● **Data records**
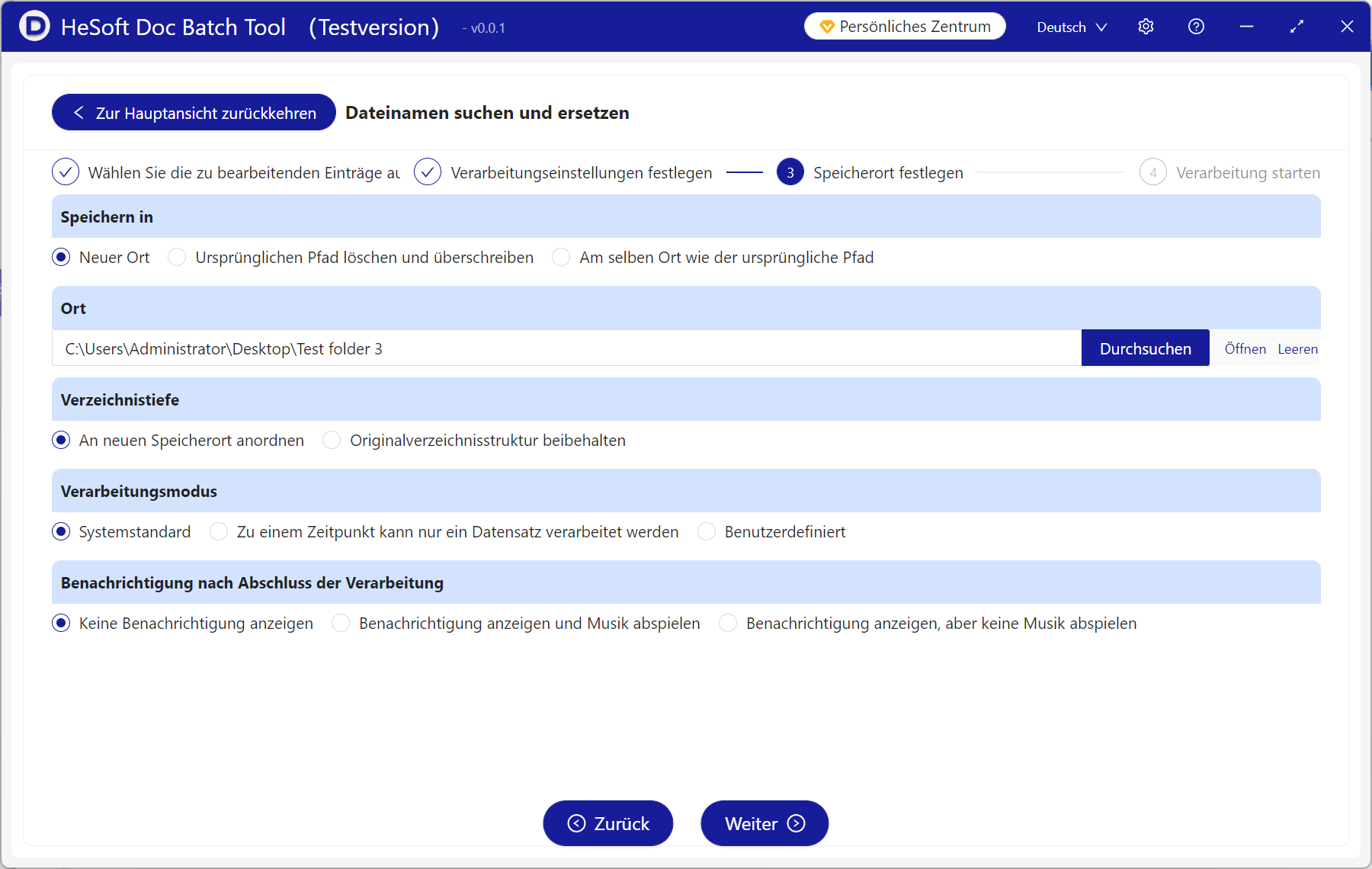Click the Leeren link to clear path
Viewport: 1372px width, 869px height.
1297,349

--

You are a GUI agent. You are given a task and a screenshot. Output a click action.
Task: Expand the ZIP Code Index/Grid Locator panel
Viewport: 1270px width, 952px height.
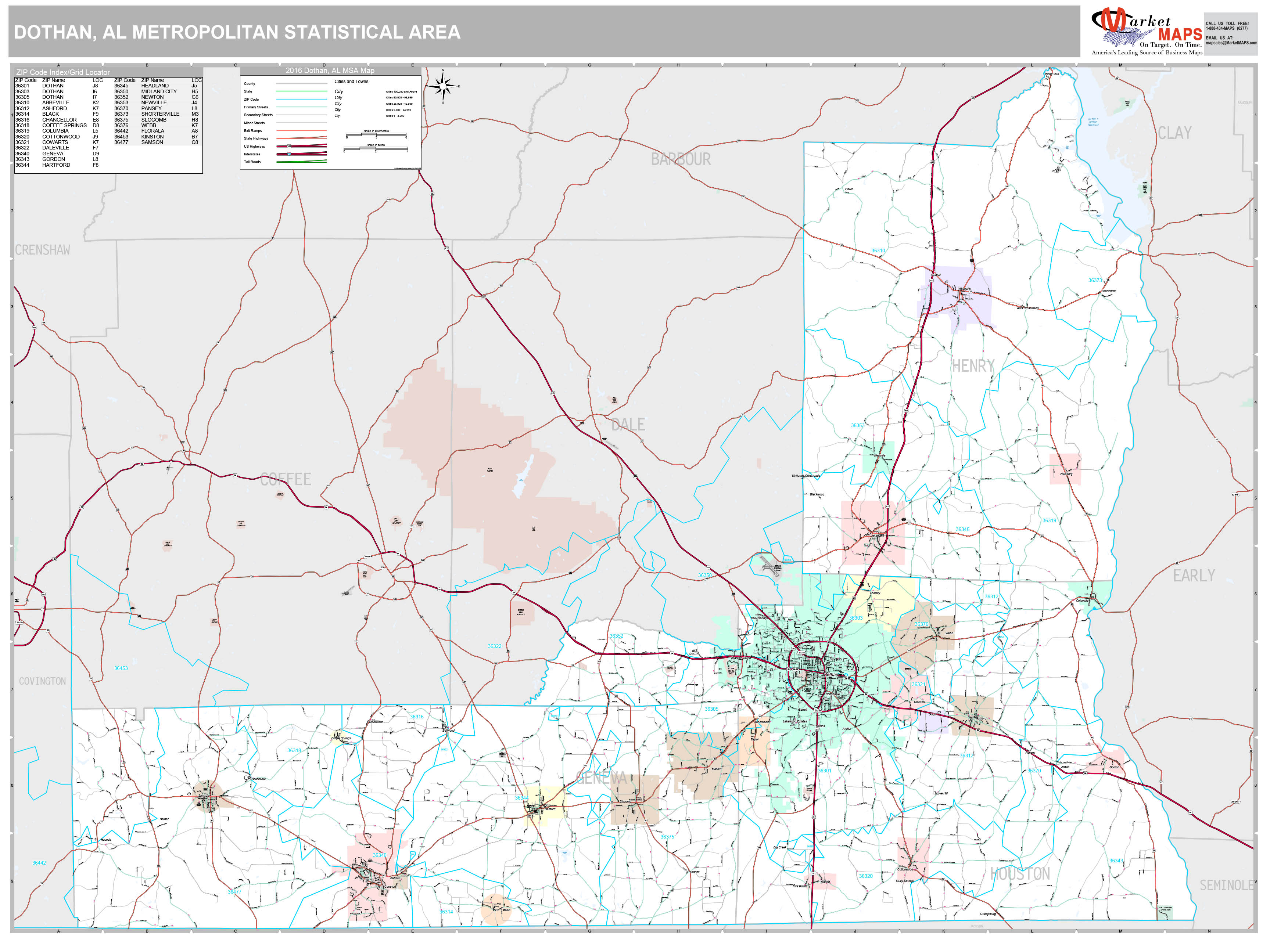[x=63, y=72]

...

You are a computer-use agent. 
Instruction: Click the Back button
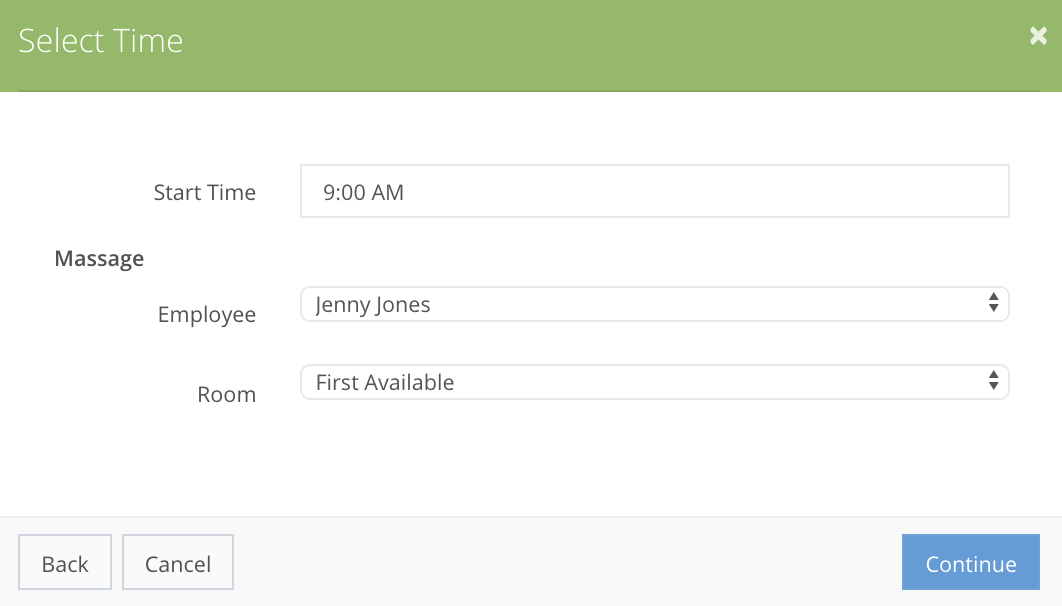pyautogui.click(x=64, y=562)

● **Request**
Render the part of the records that opens with the line containing "You are a GUI" and closes with the line containing "[x=63, y=72]" as a JSON list of strings, one per line, with blank lines skipped and the pictures left out.

● **Exercise output**
[
  "You are a GUI agent. You are given a task and a screenshot. Output a click action.",
  "Task: Expand the ZIP Code Index/Grid Locator panel",
  "Viewport: 1270px width, 952px height.",
  "[x=63, y=72]"
]